══ Exercise material ══
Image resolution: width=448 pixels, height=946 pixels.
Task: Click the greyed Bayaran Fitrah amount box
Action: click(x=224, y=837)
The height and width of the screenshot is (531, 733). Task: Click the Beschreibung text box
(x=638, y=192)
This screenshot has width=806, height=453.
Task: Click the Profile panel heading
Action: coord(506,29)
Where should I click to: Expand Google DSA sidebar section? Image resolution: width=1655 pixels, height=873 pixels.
═══
══ Exercise material ══
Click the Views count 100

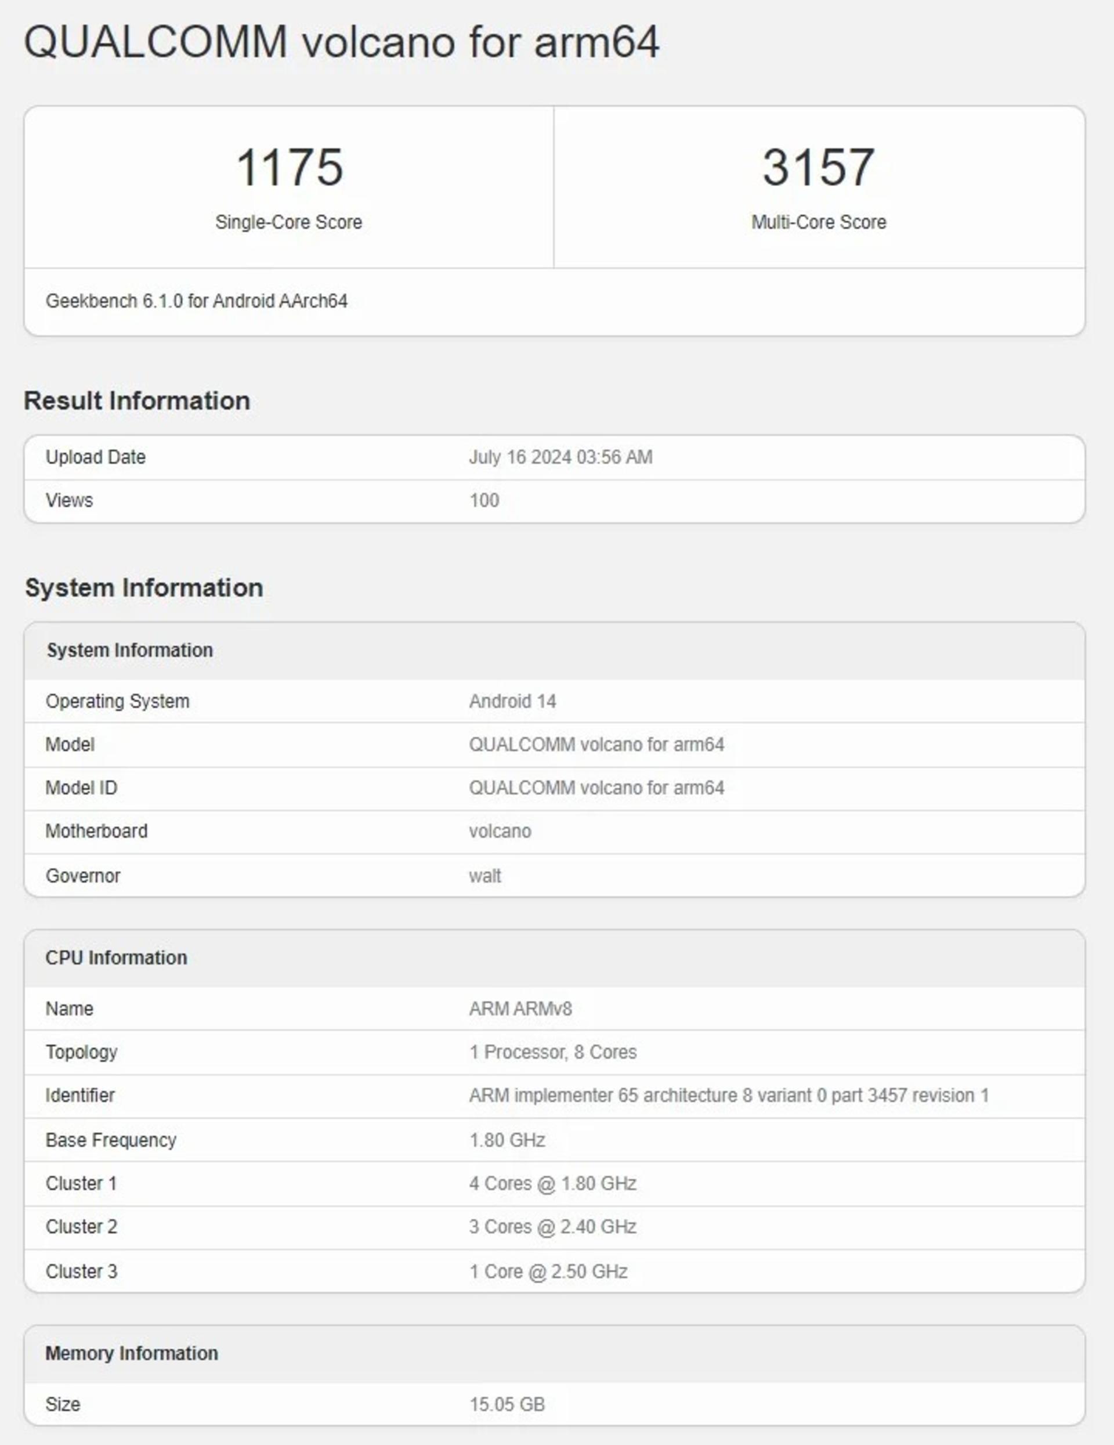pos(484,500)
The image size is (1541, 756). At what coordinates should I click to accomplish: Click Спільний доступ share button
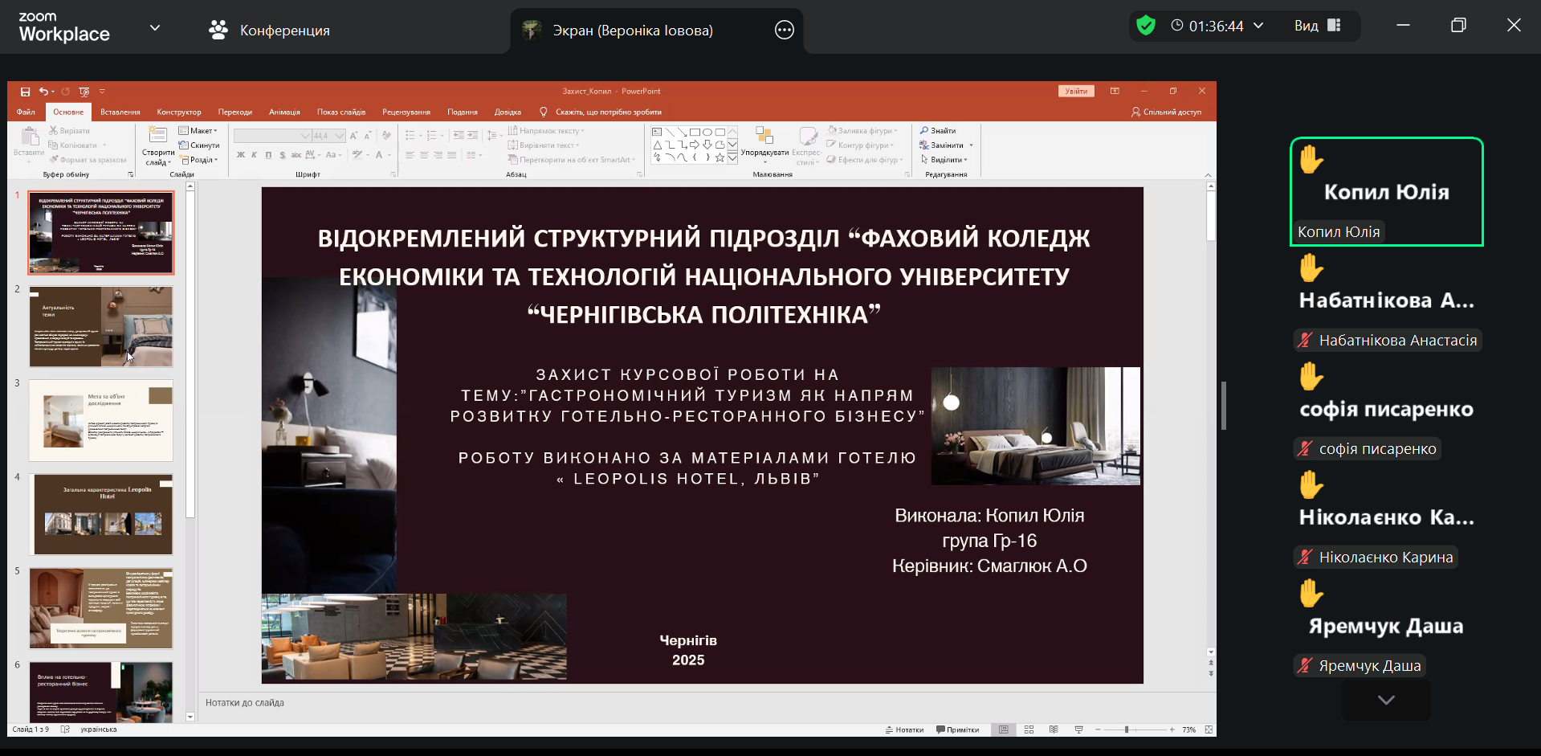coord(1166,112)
═══
══ Exercise material ══
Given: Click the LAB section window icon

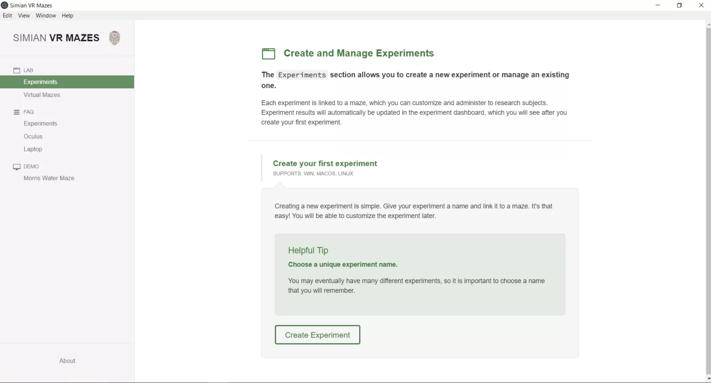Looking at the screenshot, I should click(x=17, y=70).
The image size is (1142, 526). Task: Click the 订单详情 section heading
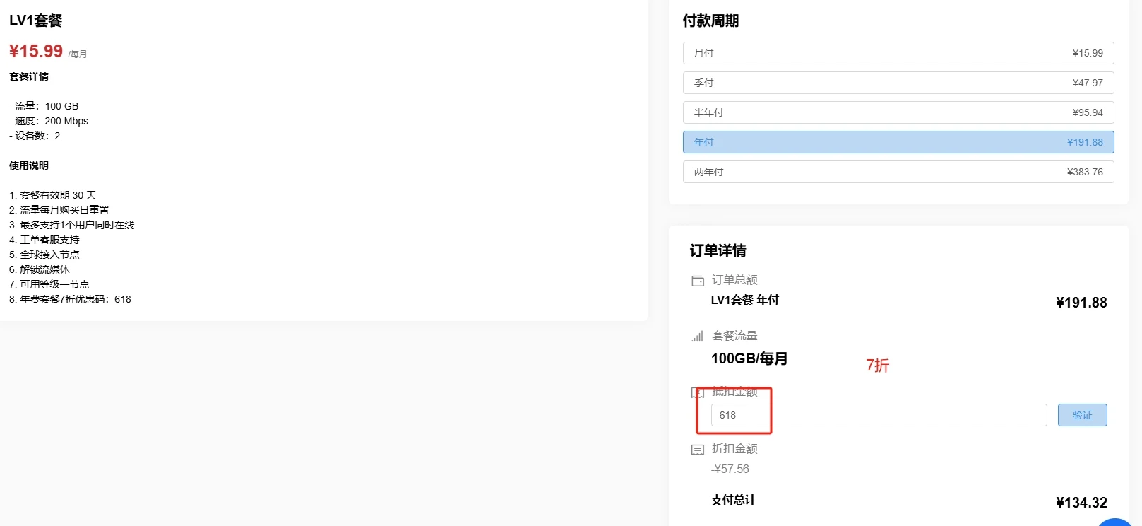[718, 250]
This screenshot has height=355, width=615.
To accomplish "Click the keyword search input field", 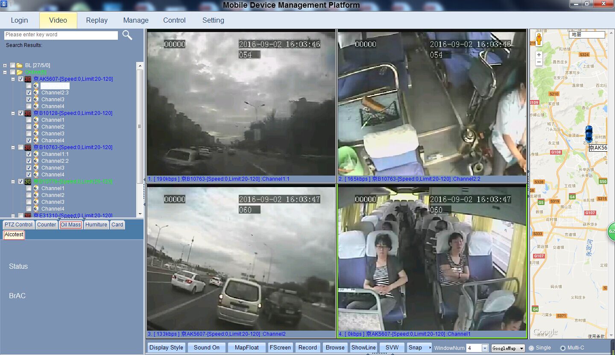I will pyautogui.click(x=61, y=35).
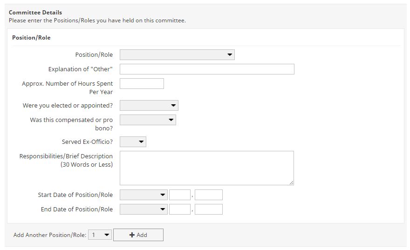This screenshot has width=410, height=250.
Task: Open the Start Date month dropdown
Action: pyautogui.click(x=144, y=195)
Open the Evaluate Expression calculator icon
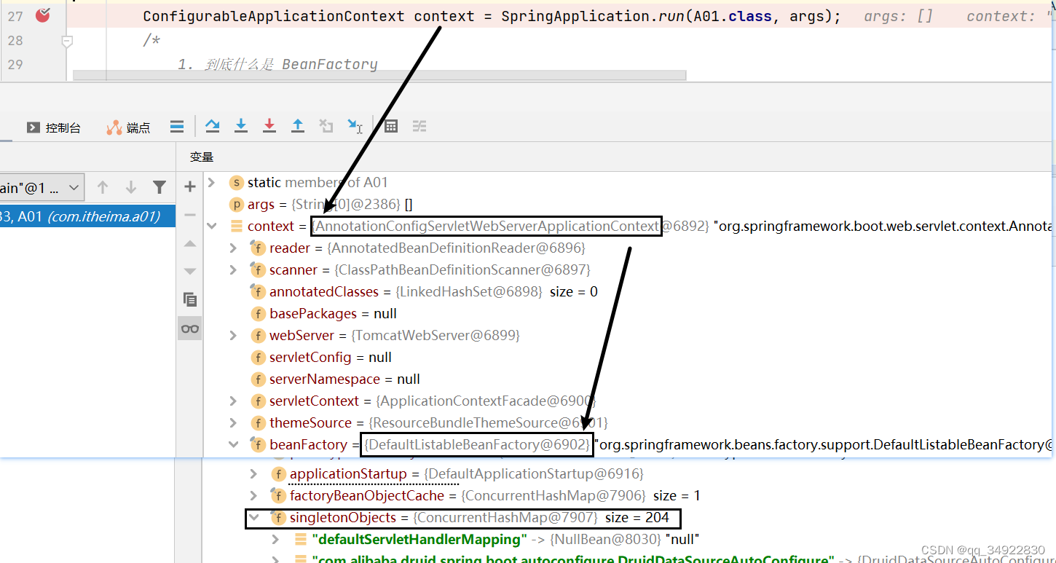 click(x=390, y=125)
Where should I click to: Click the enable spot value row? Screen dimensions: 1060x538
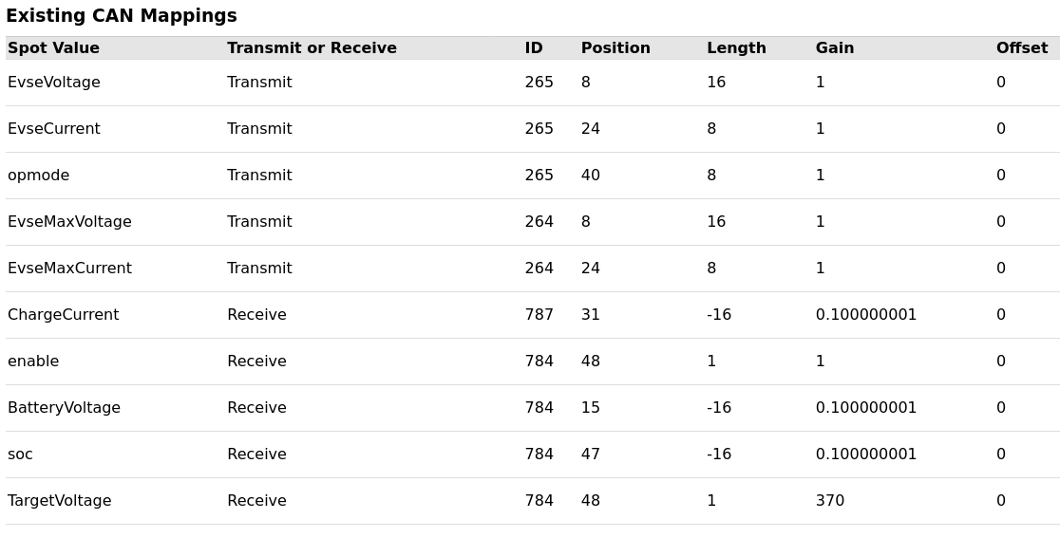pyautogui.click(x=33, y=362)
═══
All that belongs in the answer is the run of lines above from the line containing "The height and" through the line containing "Where should I click to: Expand", exactly as written.

The height and width of the screenshot is (531, 733). Task: Click the Beschreibung text box
(x=638, y=192)
This screenshot has width=806, height=453.
Task: Click the Profile panel heading
Action: coord(506,29)
Where should I click to: Expand Google DSA sidebar section? Image resolution: width=1655 pixels, height=873 pixels.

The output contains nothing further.